* Start Information shown *

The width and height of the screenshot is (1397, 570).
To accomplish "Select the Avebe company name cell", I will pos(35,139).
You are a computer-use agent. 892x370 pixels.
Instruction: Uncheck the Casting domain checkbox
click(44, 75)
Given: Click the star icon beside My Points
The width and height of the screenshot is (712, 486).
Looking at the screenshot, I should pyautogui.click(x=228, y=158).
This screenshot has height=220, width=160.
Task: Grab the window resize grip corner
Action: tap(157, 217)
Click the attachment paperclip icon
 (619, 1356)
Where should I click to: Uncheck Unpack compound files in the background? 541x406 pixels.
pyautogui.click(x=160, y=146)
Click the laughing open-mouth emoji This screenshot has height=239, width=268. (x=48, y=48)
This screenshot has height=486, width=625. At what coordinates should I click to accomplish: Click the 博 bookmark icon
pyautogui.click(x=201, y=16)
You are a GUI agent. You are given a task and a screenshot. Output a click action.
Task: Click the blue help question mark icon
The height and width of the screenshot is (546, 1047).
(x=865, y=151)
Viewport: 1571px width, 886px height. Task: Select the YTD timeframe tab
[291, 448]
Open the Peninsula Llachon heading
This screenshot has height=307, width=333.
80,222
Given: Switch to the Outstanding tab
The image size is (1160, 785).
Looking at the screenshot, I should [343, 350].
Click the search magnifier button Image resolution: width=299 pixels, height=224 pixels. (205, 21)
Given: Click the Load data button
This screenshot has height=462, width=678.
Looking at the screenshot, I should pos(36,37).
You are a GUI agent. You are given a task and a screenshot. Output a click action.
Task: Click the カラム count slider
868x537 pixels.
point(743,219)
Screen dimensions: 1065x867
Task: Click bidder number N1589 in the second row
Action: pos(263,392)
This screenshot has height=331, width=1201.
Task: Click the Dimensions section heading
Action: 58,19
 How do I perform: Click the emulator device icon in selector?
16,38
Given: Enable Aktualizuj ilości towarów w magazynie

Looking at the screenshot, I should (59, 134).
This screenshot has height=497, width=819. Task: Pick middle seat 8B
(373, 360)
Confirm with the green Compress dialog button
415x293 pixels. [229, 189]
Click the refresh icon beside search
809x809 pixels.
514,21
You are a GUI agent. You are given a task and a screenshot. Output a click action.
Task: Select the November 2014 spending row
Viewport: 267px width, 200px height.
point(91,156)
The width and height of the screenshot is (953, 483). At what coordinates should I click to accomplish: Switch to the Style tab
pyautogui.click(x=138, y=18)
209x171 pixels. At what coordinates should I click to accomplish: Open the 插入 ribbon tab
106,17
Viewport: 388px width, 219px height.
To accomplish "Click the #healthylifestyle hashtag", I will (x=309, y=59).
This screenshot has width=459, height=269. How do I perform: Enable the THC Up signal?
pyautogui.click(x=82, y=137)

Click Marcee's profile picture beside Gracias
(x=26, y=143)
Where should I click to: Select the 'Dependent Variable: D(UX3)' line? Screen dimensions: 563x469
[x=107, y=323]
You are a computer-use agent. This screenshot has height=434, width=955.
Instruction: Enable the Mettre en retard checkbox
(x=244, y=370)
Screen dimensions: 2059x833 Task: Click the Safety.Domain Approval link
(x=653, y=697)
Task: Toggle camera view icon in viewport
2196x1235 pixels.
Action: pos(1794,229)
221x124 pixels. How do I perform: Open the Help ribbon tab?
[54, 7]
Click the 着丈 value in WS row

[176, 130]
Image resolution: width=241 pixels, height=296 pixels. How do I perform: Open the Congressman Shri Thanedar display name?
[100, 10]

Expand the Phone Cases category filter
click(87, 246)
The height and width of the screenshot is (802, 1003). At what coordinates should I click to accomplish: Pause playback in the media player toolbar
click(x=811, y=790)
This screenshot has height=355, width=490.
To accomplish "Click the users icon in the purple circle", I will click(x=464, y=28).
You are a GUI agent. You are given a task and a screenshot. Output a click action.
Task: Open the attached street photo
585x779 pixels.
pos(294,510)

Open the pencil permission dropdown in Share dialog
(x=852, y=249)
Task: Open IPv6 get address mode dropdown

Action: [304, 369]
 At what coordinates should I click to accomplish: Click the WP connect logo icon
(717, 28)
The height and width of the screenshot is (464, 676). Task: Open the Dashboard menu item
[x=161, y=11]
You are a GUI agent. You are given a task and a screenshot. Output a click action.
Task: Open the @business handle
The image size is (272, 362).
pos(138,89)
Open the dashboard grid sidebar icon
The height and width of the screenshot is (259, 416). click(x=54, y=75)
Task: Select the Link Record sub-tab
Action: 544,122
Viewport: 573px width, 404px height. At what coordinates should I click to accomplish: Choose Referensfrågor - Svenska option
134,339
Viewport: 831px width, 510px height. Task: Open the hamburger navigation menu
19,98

* End Information shown *

Direction:
Can you repeat these lines, swapping "GUI agent" for "screen agent" everywhere and keeping everything else the same?

Solution to the problem:
The width and height of the screenshot is (1397, 570).
To accomplish "Select the Avebe company name cell", I will pos(35,139).
You are a computer-use agent. 892x370 pixels.
Instruction: Uncheck the Casting domain checkbox
click(44, 75)
Given: Click the star icon beside My Points
The width and height of the screenshot is (712, 486).
Looking at the screenshot, I should pyautogui.click(x=228, y=158).
This screenshot has height=220, width=160.
Task: Grab the window resize grip corner
Action: tap(157, 217)
Click the attachment paperclip icon
 (619, 1356)
Where should I click to: Uncheck Unpack compound files in the background? 541x406 pixels.
pyautogui.click(x=160, y=146)
Click the laughing open-mouth emoji This screenshot has height=239, width=268. (x=48, y=48)
This screenshot has height=486, width=625. At what coordinates should I click to accomplish: Click the 博 bookmark icon
pyautogui.click(x=201, y=16)
You are a screen agent. You are given a task and a screenshot. Output a click action.
Task: Click the blue help question mark icon
The height and width of the screenshot is (546, 1047).
(x=865, y=151)
Viewport: 1571px width, 886px height. Task: Select the YTD timeframe tab
[291, 448]
Open the Peninsula Llachon heading
This screenshot has height=307, width=333.
80,222
Given: Switch to the Outstanding tab
The image size is (1160, 785).
Looking at the screenshot, I should [343, 350].
Click the search magnifier button Image resolution: width=299 pixels, height=224 pixels. (205, 21)
Given: Click the Load data button
This screenshot has height=462, width=678.
Looking at the screenshot, I should pos(36,37).
You are a screen agent. You are given a task and a screenshot. Output a click action.
Task: Click the カラム count slider
868x537 pixels.
point(743,219)
Screen dimensions: 1065x867
Task: Click bidder number N1589 in the second row
Action: pos(263,392)
This screenshot has height=331, width=1201.
Task: Click the Dimensions section heading
Action: 58,19
 How do I perform: Click the emulator device icon in selector?
16,38
Given: Enable Aktualizuj ilości towarów w magazynie

Looking at the screenshot, I should (59, 134).
This screenshot has height=497, width=819. Task: Pick middle seat 8B
(373, 360)
Confirm with the green Compress dialog button
415x293 pixels. [229, 189]
Click the refresh icon beside search
809x809 pixels.
514,21
You are a screen agent. You are given a task and a screenshot. Output a click action.
Task: Select the November 2014 spending row
Viewport: 267px width, 200px height.
point(91,156)
The width and height of the screenshot is (953, 483). At what coordinates should I click to accomplish: Switch to the Style tab
pyautogui.click(x=138, y=18)
209x171 pixels. At what coordinates should I click to accomplish: Open the 插入 ribbon tab
106,17
Viewport: 388px width, 219px height.
To accomplish "Click the #healthylifestyle hashtag", I will (x=309, y=59).
This screenshot has width=459, height=269. How do I perform: Enable the THC Up signal?
pyautogui.click(x=82, y=137)

Click Marcee's profile picture beside Gracias
(x=26, y=143)
Where should I click to: Select the 'Dependent Variable: D(UX3)' line? Screen dimensions: 563x469
[x=107, y=323]
You are a computer-use agent. This screenshot has height=434, width=955.
Instruction: Enable the Mettre en retard checkbox
(x=244, y=370)
Screen dimensions: 2059x833 Task: Click the Safety.Domain Approval link
(x=653, y=697)
Task: Toggle camera view icon in viewport
2196x1235 pixels.
Action: pos(1794,229)
221x124 pixels. How do I perform: Open the Help ribbon tab?
[54, 7]
Click the 着丈 value in WS row

[176, 130]
Image resolution: width=241 pixels, height=296 pixels. How do I perform: Open the Congressman Shri Thanedar display name?
[100, 10]

Expand the Phone Cases category filter
click(87, 246)
The height and width of the screenshot is (802, 1003). At what coordinates should I click to accomplish: Pause playback in the media player toolbar
click(x=811, y=790)
This screenshot has height=355, width=490.
To accomplish "Click the users icon in the purple circle", I will click(x=464, y=28).
You are a screen agent. You are given a task and a screenshot. Output a click action.
Task: Open the attached street photo
585x779 pixels.
pos(294,510)

Open the pencil permission dropdown in Share dialog
(x=852, y=249)
Task: Open IPv6 get address mode dropdown

Action: [304, 369]
 At what coordinates should I click to accomplish: Click the WP connect logo icon
(717, 28)
The height and width of the screenshot is (464, 676). Task: Open the Dashboard menu item
[x=161, y=11]
You are a screen agent. You are given a task and a screenshot. Output a click action.
Task: Open the @business handle
The image size is (272, 362).
pos(138,89)
Open the dashboard grid sidebar icon
The height and width of the screenshot is (259, 416). click(x=54, y=75)
Task: Select the Link Record sub-tab
Action: 544,122
Viewport: 573px width, 404px height. At what coordinates should I click to accomplish: Choose Referensfrågor - Svenska option
134,339
Viewport: 831px width, 510px height. Task: Open the hamburger navigation menu
19,98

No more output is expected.